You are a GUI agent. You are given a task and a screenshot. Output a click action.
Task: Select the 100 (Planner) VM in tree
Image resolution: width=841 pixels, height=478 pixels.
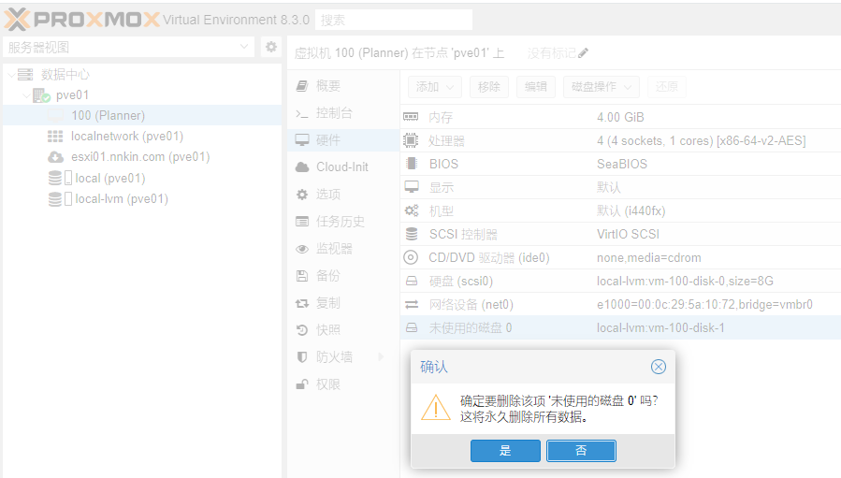(x=108, y=116)
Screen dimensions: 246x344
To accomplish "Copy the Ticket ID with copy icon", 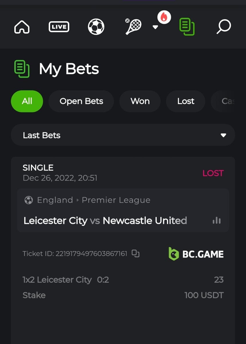I will click(x=135, y=253).
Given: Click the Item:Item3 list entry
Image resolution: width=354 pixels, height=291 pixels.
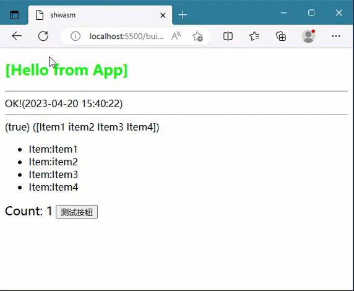Looking at the screenshot, I should pyautogui.click(x=53, y=175).
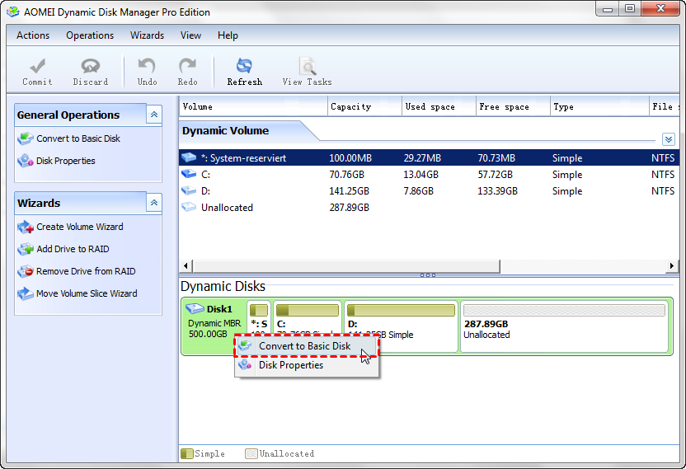Click Add Drive to RAID link
The height and width of the screenshot is (469, 686).
pos(73,249)
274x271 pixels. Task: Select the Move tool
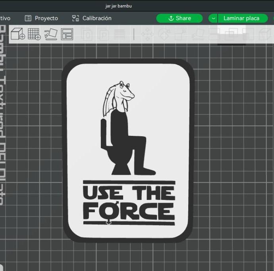click(x=148, y=35)
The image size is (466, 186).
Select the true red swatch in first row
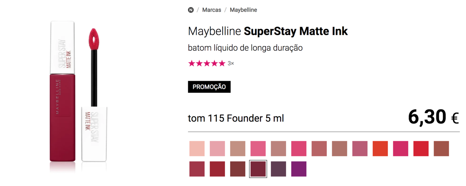pos(421,149)
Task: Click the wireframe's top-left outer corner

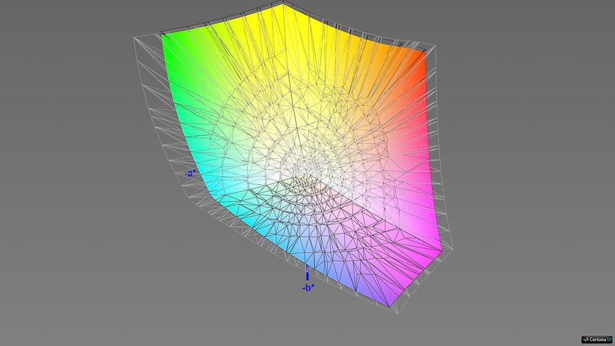Action: [135, 38]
========
Arrange everything from the start of the items down to the line containing "(x=108, y=116)" as a Markdown table with the columns Row and Line, numbering each row and skipping blank lines. Leave the pictures out of the table.

| Row | Line |
|---|---|
| 1 | You are a GUI agent. You are given a task and a screenshot. Output a click action. |
| 2 | Task: Select the 100 (Planner) VM in tree |
| 3 | Image resolution: width=841 pixels, height=478 pixels. |
| 4 | (x=108, y=116) |